I look at them one by one. How many people can say they've held over forty murderers in one hand? Not many.

In truth, these tiny red dots are more than enough to remember my moonlit escapades by. More than enough to convict me by, too, but nobody's perfect.

My phone rings, jolting me out of my reverie. It's Rita- the kids need someone to pick them up. I tell her yes, it's okay; no, I wasn't in the middle of anything; yes, I can go out tonight. I would rather go out doing something a little more… gratifying tonight, but for some reason I doubt she will want to join me in my bloodthirsty hobby.

I hang up and stare at the box for one more moment.
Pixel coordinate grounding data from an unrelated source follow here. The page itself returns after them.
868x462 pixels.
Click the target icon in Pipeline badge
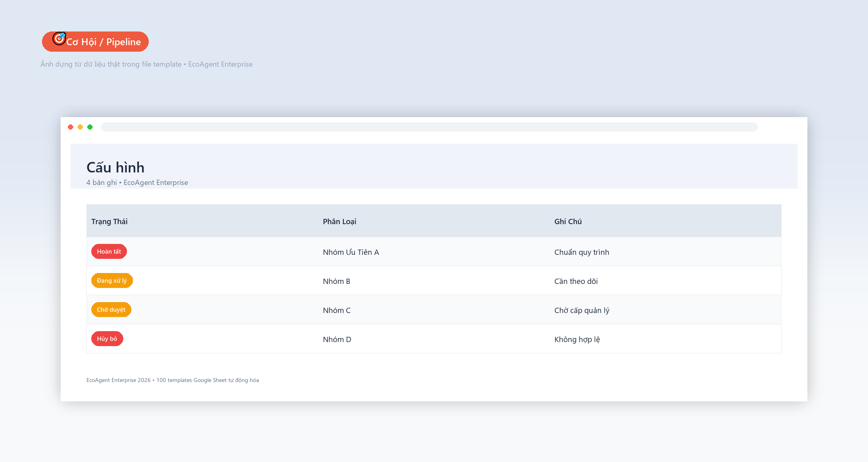[59, 38]
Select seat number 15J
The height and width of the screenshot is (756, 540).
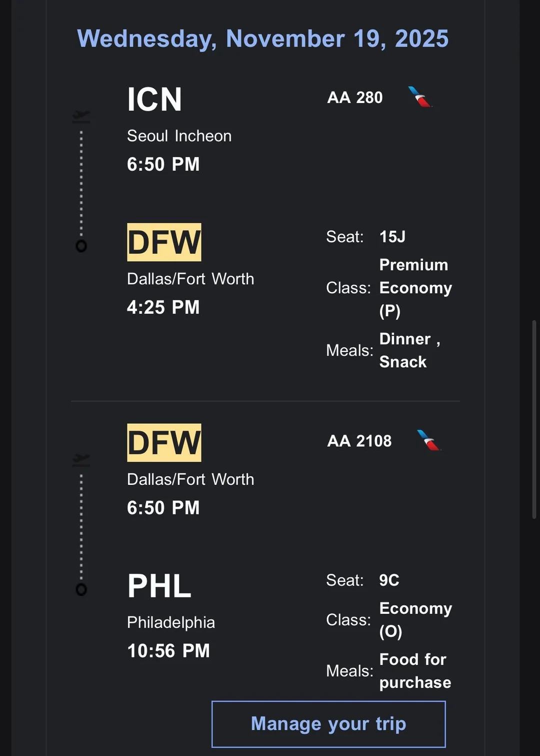coord(393,237)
I smile at least; there's not much that can make me do that. I again hope I can add another slide to my collection soon.

Hope. It's another one of those human mysteries that I can begin to grasp the meaning of.

I'm not quite as human as I pretend to be, expressing sympathy and joy with all mankind. But I do have emotions, and I can definitely feel all the feelings that appear as soon as I slip into the role of predator.
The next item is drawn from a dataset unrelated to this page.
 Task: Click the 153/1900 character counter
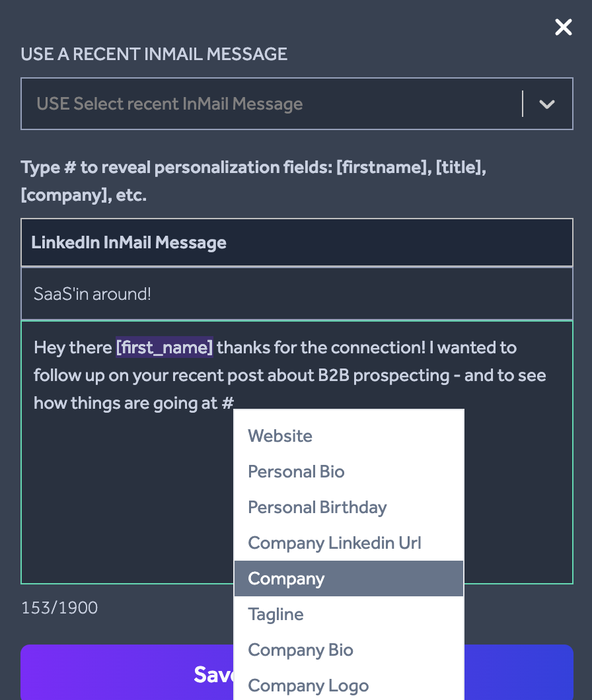click(59, 608)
Excitement. Anticipation. Release. And the unbelievably melodic siren call of the moon as danger rushes around my quick-moving feet.

Sometimes I wonder if my victims have hope. Not hope that they'll change, become better people, but hope that they'll escape. A feeling that maybe, just maybe, they can get away from my hold and slip back into the shadows. I know I wouldn't feel hope if I was strapped to a table and on my deathbed.

Sighing, I put my rosewood box safely back in its hiding place. The air conditioner makes a ratting noise as if it wants to share my secrets with the world.

I flick off the light and sit in the reassuring darkness for a couple more minutes. The air is cool- comforting to me- and I would rather sit here all day and reminisce. But I head out to face the light of day. Who knows? Perhaps I might find new prey on the way to pick up Astor and Cody. Perhaps. One can always hope.